▸ THE RECORDS
-*-*-

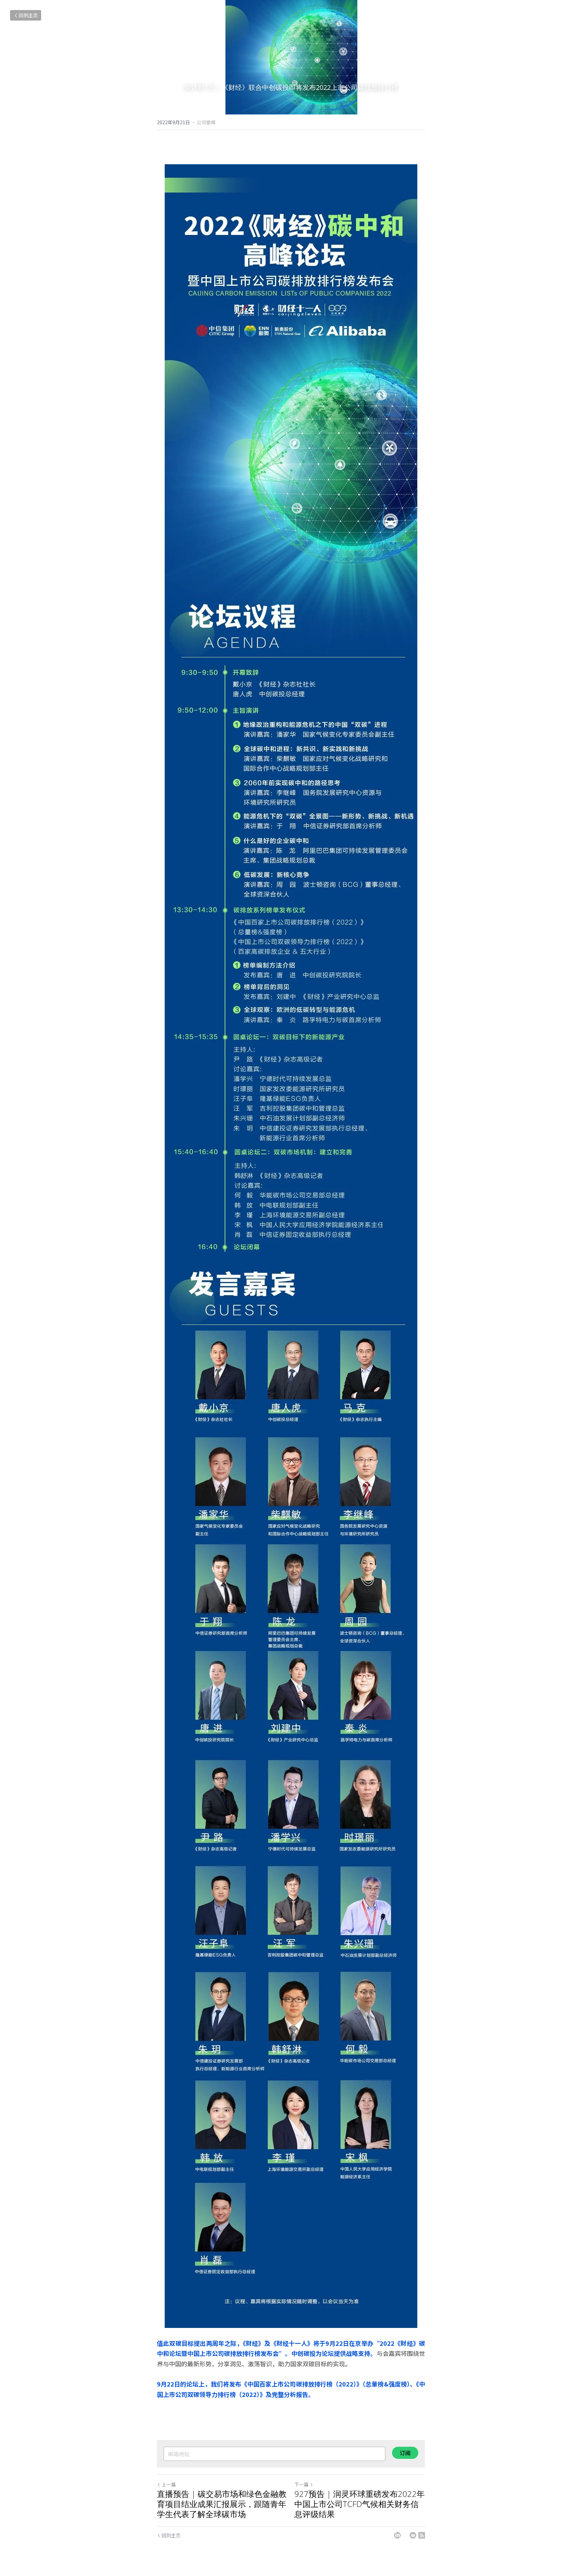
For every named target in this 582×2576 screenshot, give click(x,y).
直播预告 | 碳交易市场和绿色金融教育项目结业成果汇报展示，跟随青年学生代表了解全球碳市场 (222, 2504)
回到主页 (28, 15)
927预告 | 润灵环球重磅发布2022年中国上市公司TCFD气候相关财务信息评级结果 (359, 2504)
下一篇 (301, 2484)
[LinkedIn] (397, 2535)
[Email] (413, 2535)
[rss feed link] (421, 2535)
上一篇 (169, 2484)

-*-*-

▸ TASK GOAL
With the pictures removed, return the data above word for word.

▸ ANSWER SPACE
For every named target in this 582×2576 screenshot, give click(x,y).
直播预告 | 碳交易市场和绿色金融教育项目结业成果汇报展示，跟随青年学生代表了解全球碳市场 (222, 2504)
回到主页 (28, 15)
927预告 | 润灵环球重磅发布2022年中国上市公司TCFD气候相关财务信息评级结果 (359, 2504)
下一篇 (301, 2484)
[LinkedIn] (397, 2535)
[Email] (413, 2535)
[rss feed link] (421, 2535)
上一篇 (169, 2484)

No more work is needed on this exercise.